014-23 – Investigating epilepsy using a novel unc-49 (GABAA receptor) mutant.

Genetic epilepsy accounts for approximately 30-40% of total epilepsy cases; however, often associated genes and pathological mechanisms remain elusive. A landmark paper found that missense mutations in human GABAA receptors are common in genetic epilepsy patients. Here, we aim to create a humanised worm model that can be used to study novel mutations. The worm homologue for the human GABAA receptor is called unc-49 and is required for coordinated locomotion. Via a singular promoter, unc-49 generates three distinct subunits that co-assemble to form a heteromeric receptor. Many unc-49 mutants have previously been studied; however, none are complete true deletions. Therefore, we used CRISPR-Cas9 to produce an unc-49 knockout. Through behavioural assays, we confirmed that our novel null mutant elicits the same phenotypic deficits as known unc-49 mutants. Next, we questioned if we could rescue the null mutant by introducing wildtype unc-49 cDNA or human GABAA receptor cDNA. Functional analysis highlighted a partial rescue effect in both strains, whereby the rescue strains outperformed the null mutant but did not fully resemble wildtype. Combined, despite the partial completeness of our rescue strains, we can produce a viable humanised worm model.

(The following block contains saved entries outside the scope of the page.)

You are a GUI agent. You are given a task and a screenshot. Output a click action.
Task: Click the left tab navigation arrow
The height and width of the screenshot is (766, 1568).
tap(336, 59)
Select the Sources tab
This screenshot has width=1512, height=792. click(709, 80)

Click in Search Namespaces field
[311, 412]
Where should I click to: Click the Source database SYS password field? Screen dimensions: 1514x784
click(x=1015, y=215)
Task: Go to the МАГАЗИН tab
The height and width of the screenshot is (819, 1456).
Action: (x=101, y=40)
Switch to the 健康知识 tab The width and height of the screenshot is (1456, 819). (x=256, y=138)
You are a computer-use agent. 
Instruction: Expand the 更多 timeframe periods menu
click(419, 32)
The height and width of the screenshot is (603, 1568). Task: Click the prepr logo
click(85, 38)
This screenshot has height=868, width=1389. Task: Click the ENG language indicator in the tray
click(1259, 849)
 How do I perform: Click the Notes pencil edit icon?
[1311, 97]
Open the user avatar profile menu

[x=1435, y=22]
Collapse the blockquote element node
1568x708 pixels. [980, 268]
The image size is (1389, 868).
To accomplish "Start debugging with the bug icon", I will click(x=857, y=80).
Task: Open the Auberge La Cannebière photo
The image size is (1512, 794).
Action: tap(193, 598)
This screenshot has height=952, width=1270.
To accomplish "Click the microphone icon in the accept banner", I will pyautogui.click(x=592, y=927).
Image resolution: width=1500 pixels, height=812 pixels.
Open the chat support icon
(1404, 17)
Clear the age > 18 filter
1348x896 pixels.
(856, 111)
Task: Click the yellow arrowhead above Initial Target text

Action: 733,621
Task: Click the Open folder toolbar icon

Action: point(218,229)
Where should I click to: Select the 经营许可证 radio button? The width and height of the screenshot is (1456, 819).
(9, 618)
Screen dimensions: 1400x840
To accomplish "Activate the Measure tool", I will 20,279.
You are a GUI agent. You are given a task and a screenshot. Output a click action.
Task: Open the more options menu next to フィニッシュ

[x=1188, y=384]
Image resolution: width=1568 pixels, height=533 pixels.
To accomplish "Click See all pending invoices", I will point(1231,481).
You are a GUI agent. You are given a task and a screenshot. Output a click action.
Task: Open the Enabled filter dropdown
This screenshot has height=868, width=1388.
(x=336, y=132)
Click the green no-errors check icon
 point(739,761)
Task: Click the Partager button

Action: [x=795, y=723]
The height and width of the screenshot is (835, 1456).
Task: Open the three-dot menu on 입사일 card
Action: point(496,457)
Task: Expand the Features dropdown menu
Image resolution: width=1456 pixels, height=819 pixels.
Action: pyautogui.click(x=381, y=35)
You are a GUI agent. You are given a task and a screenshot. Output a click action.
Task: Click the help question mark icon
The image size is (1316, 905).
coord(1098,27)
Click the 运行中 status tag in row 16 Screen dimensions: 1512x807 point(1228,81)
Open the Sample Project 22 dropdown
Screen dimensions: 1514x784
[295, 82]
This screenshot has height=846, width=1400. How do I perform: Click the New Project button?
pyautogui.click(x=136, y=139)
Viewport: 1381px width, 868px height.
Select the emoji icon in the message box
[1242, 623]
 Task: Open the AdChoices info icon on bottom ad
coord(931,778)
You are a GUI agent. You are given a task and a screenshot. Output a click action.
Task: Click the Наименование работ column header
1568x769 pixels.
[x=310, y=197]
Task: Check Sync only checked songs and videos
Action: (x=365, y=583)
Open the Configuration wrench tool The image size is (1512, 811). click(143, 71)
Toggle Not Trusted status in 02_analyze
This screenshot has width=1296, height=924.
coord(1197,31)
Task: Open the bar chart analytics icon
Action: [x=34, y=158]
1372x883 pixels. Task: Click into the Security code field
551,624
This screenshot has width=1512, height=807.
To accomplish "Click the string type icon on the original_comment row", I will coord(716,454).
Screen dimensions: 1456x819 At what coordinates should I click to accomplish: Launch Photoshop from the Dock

Finally, in vivo we investigated two highly conserved novel human epilepsy-linked mutations (C167W and G254D) that were produced in endogenous unc-49. Functional analysis found that both mutants displayed phenotypic defects that are consistent with the unc-49 null mutant, suggesting that they may be pathogenic. In conclusion, our true unc-49 null mutant can be partially rescued using wildtype unc-49 or human GABAA receptor cDNA. Also, our selected human epilepsy-linked point mutations displayed phenotypic deficits consistent with the unc-49 null mutant. Such findings highlight the possibility of using C. elegans as an efficient way of investigating novel mutations to assess pathogenicity.